Françoise Thébaud, Une traversée du siècle. Marguerite Thibert, femme engagée et fonctionnaire internationale

Paris, Éditions Belin/Humensis, 2017, 686 p.
Joëlle Droux
p. 347-350
Référence(s) :

Françoise Thébaud, Une traversée du siècle. Marguerite Thibert, femme engagée et fonctionnaire internationale, Paris, Éditions Belin/Humensis, 2017, 686 p.

Texte intégral

1Pour celles et ceux qui prisent le grand large, la lecture de l’ouvrage de F. Thébaud, Une traversée du siècle. Marguerite Thibert, femme engagée et fonctionnaire internationale, s’impose. Dans cet ouvrage au long cours (près de 700 pages), l’auteure, spécialiste de l’histoire des femmes et du genre, nous convie en effet à partager un impressionnant périple temporel : celui d’une inconnue illustre, Marguerite Thibert (1886‑1982). Inconnue du grand public, Marguerite Thibert était déjà une personnalité bien identifiée par les milieux réformistes de son temps, que sa biographie et sa carrière ont confrontée à tous les événements marquants d’un siècle qui en fut riche. Des guerres mondiales aux crises économiques, des révolutions communistes aux processus de décolonisation, en passant par les évolutions sociales et démographiques (travail des femmes, métamorphoses du modèle familial, développement de la protection sociale, …), Marguerite Thibert a tout vu. Et ce qu’elle a pu en voir, elle l’a saisi en outre depuis un point d’observation privilégié, celui du Bureau international du Travail (BIT) à Genève, où s’est déroulé le plus clair de son parcours professionnel. Car l’originalité et le pari de cette biographie abondamment documentée, c’est de donner à voir comment le monde a changé, en suivant une personnalité à la trace, au fil des documents qu’elle a produits sur son passage dans cet espace institutionnel et relationnel dédié à faire advenir la justice sociale et la réconciliation internationale. Un monde qui change donc, et des individus qui activent ces évolutions : et parmi ceux-là, des femmes comme Marguerite Thibert qui sont à la fois sujets et objets de ces transformations, contribuant à promouvoir de nouveaux modes de gestion des questions sociales plus respectueuses des droits humains, et s’emparant de ces nouveaux droits pour nourrir leur propre émancipation.

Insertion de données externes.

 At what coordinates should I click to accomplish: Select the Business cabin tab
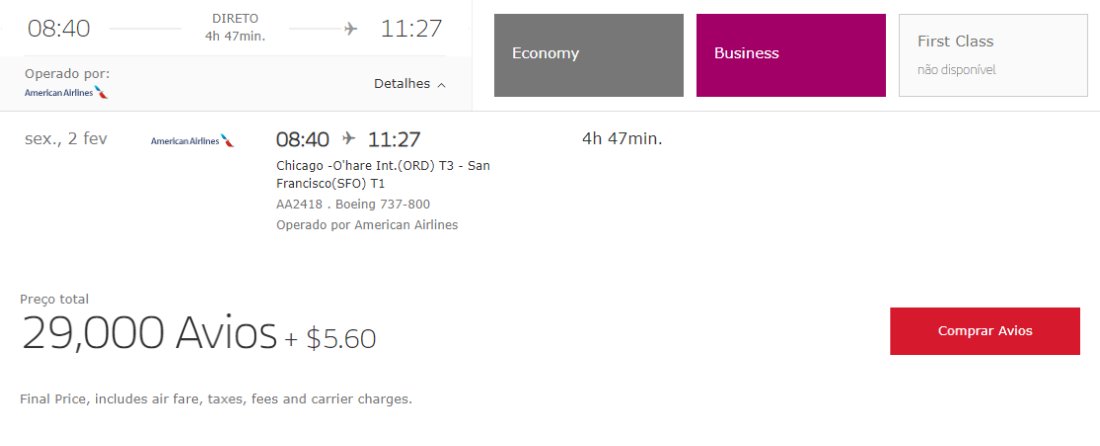point(791,55)

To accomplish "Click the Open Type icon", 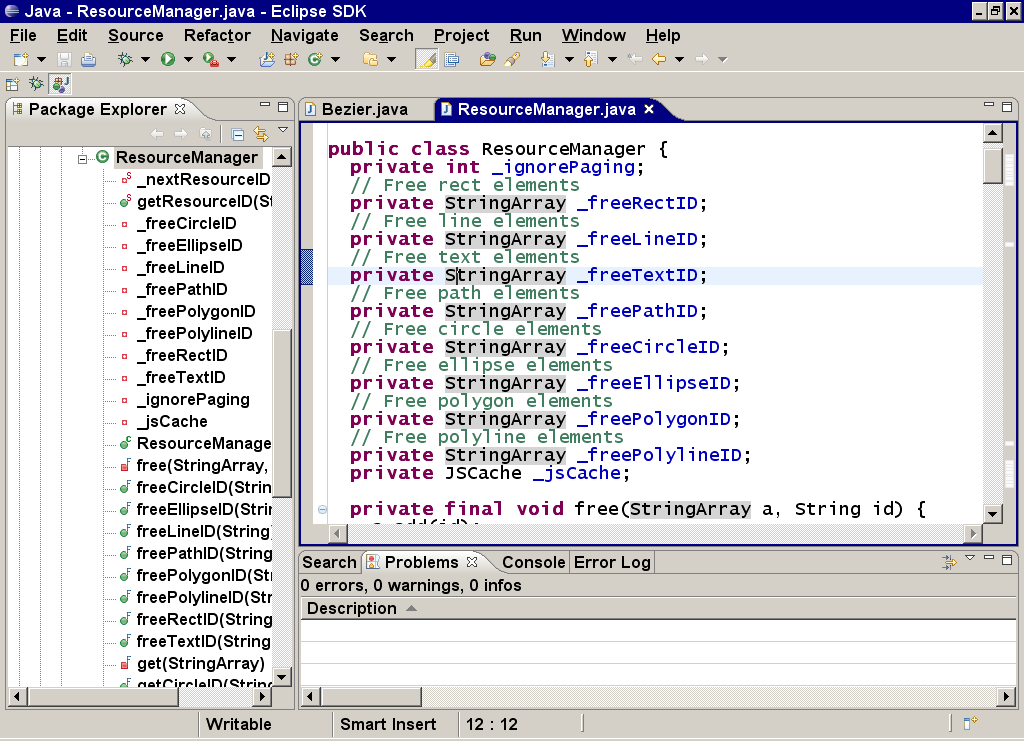I will pos(487,60).
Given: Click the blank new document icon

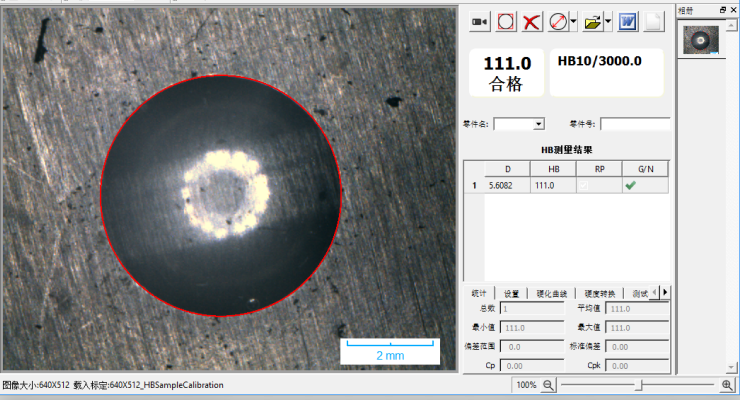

2Tel est le parcours que dépeint cette biographie d’une ambition quasi vertigineuse. Car pour éclairer un siècle collectif au prisme d’un parcours individuel, en mettant en lumière la construction du pouvoir d’agir des femmes tout autant que les limites sur lesquelles il a buté, il a fallu à l’auteure des années d’un effort de fourmi. Il s’agissait en effet de s’ingénier à retrouver la myriade des documents illustrant la trajectoire de Marguerite Thibert, de sa naissance à sa fin de carrière, en enrichissant ces traces écrites de témoignages et souvenirs familiaux issus des descendants, d’archives audio-visuelles, puis d’analyser ce magma à la lueur de tout ce que la littérature historienne a pu produire sur ce contexte bouillonnant. Et à partir de là, rédiger et mettre en récit ce tourbillon archivistique.

3Au final, ce « désir d’expérimenter l’écriture biographique » (p. 12) dans toute la plénitude de son potentiel a sans doute embarqué l’auteure dans une aventure bien plus durable qu’elle ne le pensait initialement : en effet, Marguerite Thibert a semé derrière elle une multitude de miettes documentaires, croisant et fréquentant une densité stupéfiante de réseaux, organes, institutions et mouvements, tant nationaux qu’internationaux ou encore locaux, qu’il a donc fallu connaître, documenter, et restituer au fil des pages pour mieux en comprendre l’impact sur les destinées du personnage central. En tirant le fil d’une vie, c’est ainsi toute la pelote de ses réseaux de connaissance qui se déroule successivement, avec ses nœuds (la famille, les collègues, les ami.es), mais aussi ses filaments relationnels plus fugaces (connaissances d’un jour ou d’un congrès) ou ses liens plus protocolaires et institutionnels (relations de travail ponctuelles ou régulières avec des fonctionnaires ou expert.es d’organisations nationales ou internationales). Un tel écheveau, avouons-le, aurait pu donner le tournis, tant est dense la construction réticulaire au sein de laquelle Marguerite Thibert a évolué. Heureusement l’ouvrage, habilement conçu sur une trame chronologique qui a tronçonné des tranches de vie en fonction des séquences contextuelles qui leur donnent sens et identité (« Bachelière », « Vacataire au BIT », « Cheffe du Service du travail des femmes et des enfants »….) nous aide à ne pas perdre de vue la trajectoire et sa logique.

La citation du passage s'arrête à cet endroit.